Speaking of energy, T started walking this week. He is now a man on a mission. Although, he won't walk when I ask him to, it has to be on his own terms and for his own reason. His favourite it walking outside with his little push car. He is all over the backyard, now all he has to do is learn to steer.

Watch out world here comes Thor!!

Wednesday, July 21, 2010

GNO

This mamma remembers a day wen a night out with a friend wasn't such a big deal. Now it takes planning and careful timing. I want to be able to stay out and have a good time but I have to be home for a dreamfeed. Plus I can't get there until after T is in bed. Makes me wonder why did I give up pumping? Oh right, I didn't give up pumping, pumping gave up on me. Next time.....there is always next time.

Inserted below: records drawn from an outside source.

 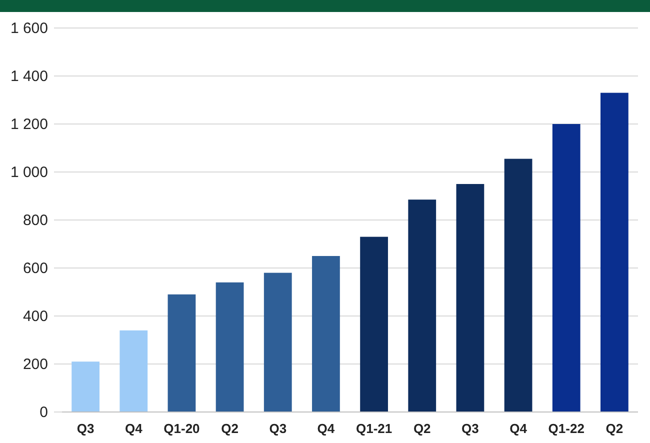 What do you see at coordinates (566, 428) in the screenshot?
I see `x-tick-label: Q1-22` at bounding box center [566, 428].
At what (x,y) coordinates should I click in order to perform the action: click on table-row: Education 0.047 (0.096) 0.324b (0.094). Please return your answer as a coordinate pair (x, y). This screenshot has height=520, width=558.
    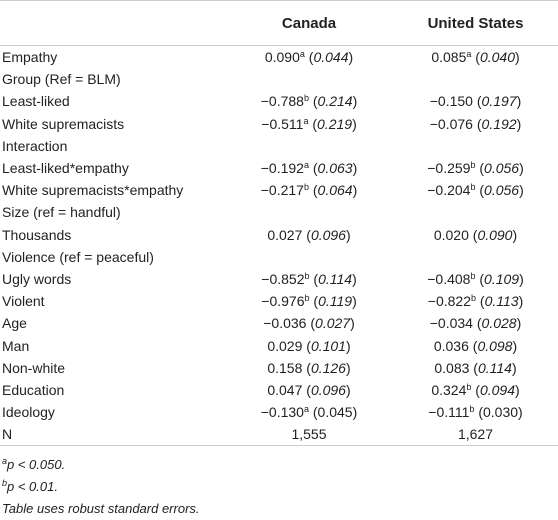
    Looking at the image, I should click on (279, 390).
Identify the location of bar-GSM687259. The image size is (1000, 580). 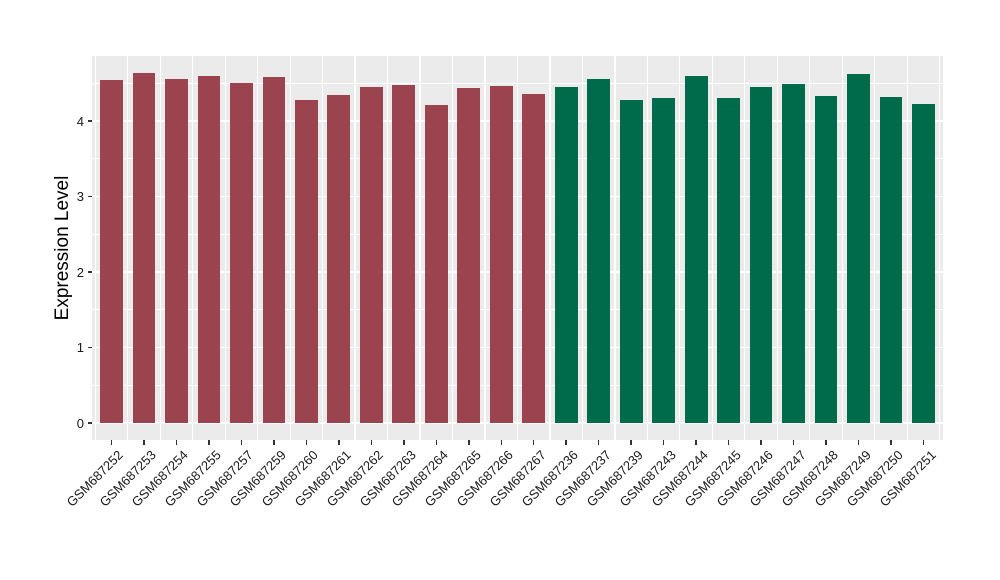
(274, 250).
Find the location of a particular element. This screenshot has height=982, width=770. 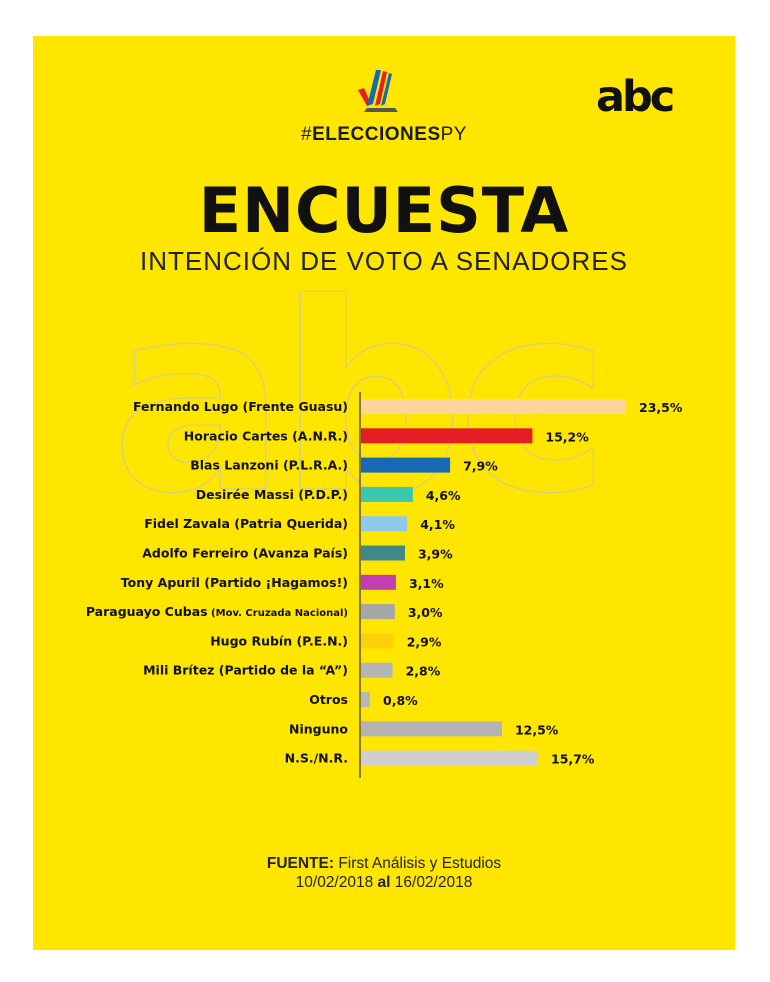

hashtag-bold: ELECCIONES is located at coordinates (376, 134).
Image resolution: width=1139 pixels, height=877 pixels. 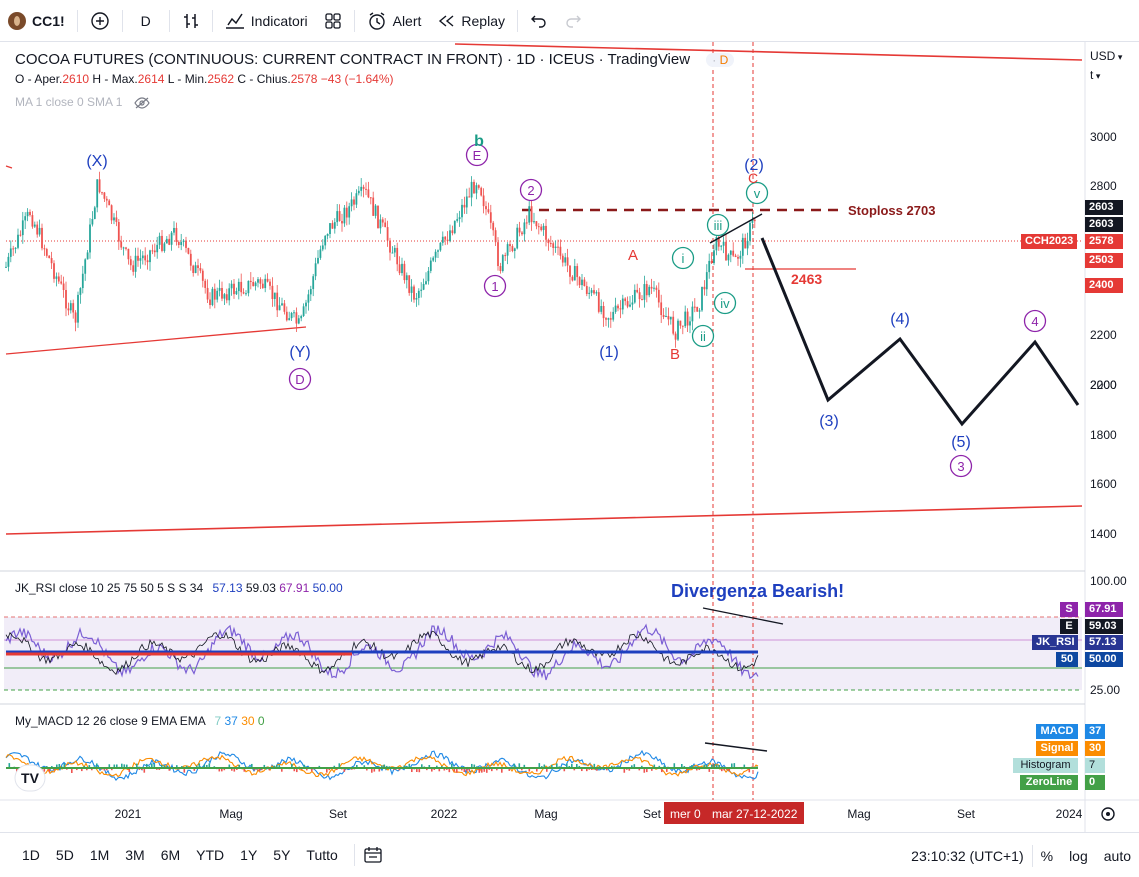 What do you see at coordinates (1096, 75) in the screenshot?
I see `unit-selector: t ▾` at bounding box center [1096, 75].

I am actually really looking forward to going out tonight, even if it is only with one other mum (let's see if we can stay off mummy talk). I really have to try to get out with my friends more often. It's not that I don't want to, it's just that my bed is so inviting most nights. Plus, if I plan one night out a week and so does Rico and then we have friends over once or twice and then Rico has at least one work night we really aren't spending any time together. Which is something we are trying to do more of. It's become so easy to take our time together for granted. We use to talk or read or even watch a movie together but now it often ends up with me on my computer upstairs and Rico on his downstairs. I don't take it personal but I know Rico finds it hard......I digress......

The point today it I'm looking forward to GNO tonight. Sarah, get my vodka tonic for me if I'm running late :)

Tuesday, July 20, 2010

Another day in the land of the sleep deprived. Ok so I know I have nobody to blame for it this time but myself. I let T sleep in our bed last night....gasp now. It just so cozy and it usually means I can stay in bed longer so it seems like a good idea. Well not last night. T woke up in the middle of the night and was whiney and moving all about until I caved and nursed him...gasp again. Well I'd love to say I've learned from this and I will not be doing it again but I know that's a lie.

So we are now into the birthday countdown and I'm finding it really sad. He's just getting so big, next thing I know he'll be off to Uni and then getting married and having his own babies....I'm not ready to be a grandmother!? Ok so the rational part of my brain knows I'm not becoming a grandmother for a very long time still but as I said I'm a frequent visiter to the land of the sleep deprived, i.e. not rational. I've just made the invitations to go out to a few of his little friends and am now looking for a good cake recipe. I am also in the process of making his birthday photo book, basically a year in review...way to dwell on him getting bigger.

Oh well babies grow. I can't stop it. I think I'll just have to try and enjoy it and take lots of pictures (our poor second child, there is no way I can take as many pictures when we do this all again)

From the Mummyhood......see you later

Monday, July 19, 2010

Well here we go

Ok so this is it....I've joined the blogging world. Will anybody actually read this? Would I? Who knows, but I'm going to find out.

We have just finished a crazy busy weekend. The highlight being my bestie's wedding. It was a great day, it was just LONG! Especially for an 11 month old. Thor was awesome all weekend. From the rehearsal dinner to the wedding ceremony and the reception we couldn't have asked for anything more from him (since he was running about 6 hours short on sleep by the time Saturday night cam around).

I may not have it all figured out but at least I'm keeping up.